Activity » Locate the lines of the listing below that hold "panel", then copy each of them.

Information shown »
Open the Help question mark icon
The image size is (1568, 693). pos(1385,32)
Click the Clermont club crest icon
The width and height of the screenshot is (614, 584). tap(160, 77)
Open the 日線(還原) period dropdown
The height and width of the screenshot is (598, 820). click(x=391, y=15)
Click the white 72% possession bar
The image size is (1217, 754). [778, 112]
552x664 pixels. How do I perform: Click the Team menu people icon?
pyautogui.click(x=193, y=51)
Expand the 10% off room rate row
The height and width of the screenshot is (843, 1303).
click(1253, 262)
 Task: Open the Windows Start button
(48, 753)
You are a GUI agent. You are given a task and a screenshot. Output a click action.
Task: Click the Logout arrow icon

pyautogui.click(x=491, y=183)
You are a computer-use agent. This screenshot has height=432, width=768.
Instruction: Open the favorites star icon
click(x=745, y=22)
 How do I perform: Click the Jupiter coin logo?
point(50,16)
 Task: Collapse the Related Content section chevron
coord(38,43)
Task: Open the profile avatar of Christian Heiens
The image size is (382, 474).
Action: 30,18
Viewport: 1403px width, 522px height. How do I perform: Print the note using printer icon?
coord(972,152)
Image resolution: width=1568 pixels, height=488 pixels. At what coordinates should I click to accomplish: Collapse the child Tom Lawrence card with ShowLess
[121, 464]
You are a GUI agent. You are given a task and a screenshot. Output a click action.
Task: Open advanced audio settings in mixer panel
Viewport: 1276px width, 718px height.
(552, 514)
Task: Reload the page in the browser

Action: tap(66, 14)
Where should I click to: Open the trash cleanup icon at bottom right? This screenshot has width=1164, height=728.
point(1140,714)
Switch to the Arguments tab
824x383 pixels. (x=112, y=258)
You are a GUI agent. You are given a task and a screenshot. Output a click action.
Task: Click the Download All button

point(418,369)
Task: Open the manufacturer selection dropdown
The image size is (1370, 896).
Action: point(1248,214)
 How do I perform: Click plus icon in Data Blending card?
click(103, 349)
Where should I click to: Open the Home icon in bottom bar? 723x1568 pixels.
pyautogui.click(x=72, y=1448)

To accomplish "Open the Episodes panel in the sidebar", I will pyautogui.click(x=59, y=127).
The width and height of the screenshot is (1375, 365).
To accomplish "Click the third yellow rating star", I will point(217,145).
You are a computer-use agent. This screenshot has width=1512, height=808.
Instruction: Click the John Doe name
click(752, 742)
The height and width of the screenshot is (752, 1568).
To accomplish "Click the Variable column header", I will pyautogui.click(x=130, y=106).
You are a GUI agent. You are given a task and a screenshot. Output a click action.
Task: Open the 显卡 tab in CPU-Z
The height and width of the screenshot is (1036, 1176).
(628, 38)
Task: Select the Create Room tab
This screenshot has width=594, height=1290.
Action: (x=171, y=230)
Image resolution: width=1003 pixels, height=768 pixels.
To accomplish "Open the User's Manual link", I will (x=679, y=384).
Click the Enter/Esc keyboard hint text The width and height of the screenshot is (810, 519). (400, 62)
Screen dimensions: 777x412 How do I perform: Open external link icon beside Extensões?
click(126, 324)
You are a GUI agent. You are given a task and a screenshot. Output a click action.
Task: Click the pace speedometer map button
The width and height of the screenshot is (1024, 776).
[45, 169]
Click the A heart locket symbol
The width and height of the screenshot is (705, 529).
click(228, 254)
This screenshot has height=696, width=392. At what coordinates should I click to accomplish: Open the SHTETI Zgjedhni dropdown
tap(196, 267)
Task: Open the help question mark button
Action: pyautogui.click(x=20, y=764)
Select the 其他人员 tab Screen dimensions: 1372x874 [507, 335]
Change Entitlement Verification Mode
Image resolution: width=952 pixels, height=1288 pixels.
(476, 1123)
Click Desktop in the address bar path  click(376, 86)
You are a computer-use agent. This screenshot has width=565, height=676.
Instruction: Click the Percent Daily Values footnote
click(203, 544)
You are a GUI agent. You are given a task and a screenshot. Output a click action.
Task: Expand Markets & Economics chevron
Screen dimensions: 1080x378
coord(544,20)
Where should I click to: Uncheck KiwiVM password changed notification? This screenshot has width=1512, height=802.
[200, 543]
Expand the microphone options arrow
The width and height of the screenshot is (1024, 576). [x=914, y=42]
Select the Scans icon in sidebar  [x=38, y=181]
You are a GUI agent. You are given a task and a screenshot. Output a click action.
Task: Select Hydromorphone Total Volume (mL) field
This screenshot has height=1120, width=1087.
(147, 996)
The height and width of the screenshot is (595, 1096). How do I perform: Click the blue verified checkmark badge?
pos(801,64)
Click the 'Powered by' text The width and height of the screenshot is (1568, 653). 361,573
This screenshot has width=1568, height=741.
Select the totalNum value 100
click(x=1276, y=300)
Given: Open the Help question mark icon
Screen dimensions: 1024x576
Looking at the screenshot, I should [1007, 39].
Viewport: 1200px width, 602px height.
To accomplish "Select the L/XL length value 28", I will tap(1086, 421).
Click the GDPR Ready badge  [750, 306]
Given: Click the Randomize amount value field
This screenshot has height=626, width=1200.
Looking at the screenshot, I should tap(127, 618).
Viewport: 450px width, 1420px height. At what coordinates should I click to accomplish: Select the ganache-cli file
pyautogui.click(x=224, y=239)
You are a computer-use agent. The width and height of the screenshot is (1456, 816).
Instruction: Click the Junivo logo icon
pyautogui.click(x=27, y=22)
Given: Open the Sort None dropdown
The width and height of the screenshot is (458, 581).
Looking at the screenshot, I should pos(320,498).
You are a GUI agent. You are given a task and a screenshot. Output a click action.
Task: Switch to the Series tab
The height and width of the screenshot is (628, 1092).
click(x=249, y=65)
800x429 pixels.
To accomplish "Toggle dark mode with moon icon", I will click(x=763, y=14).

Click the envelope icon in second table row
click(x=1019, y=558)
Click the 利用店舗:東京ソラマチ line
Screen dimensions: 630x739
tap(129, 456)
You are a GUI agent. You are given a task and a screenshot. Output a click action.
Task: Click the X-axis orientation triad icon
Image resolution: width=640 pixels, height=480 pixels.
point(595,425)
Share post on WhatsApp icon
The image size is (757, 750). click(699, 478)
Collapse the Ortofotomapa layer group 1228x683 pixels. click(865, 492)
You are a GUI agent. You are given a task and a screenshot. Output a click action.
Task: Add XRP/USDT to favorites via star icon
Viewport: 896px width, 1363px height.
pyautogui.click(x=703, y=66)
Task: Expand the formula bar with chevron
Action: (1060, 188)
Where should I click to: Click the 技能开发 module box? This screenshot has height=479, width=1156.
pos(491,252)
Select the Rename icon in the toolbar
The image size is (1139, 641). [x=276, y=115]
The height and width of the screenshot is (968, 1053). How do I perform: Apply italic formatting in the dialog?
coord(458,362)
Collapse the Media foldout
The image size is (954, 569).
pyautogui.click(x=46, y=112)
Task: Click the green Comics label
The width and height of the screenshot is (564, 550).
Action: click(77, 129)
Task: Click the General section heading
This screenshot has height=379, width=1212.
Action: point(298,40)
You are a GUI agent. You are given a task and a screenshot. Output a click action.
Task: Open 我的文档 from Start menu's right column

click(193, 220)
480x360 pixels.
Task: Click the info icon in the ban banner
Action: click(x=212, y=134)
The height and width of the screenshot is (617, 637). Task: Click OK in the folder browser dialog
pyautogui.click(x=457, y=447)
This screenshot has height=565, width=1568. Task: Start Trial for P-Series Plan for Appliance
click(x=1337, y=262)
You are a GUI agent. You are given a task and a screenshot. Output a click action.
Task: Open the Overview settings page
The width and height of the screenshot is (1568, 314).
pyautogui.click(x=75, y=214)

Task solution »
Task: Open advanced audio settings in mixer panel
To accomplish "Open the Episodes panel in the sidebar", I will pyautogui.click(x=59, y=127).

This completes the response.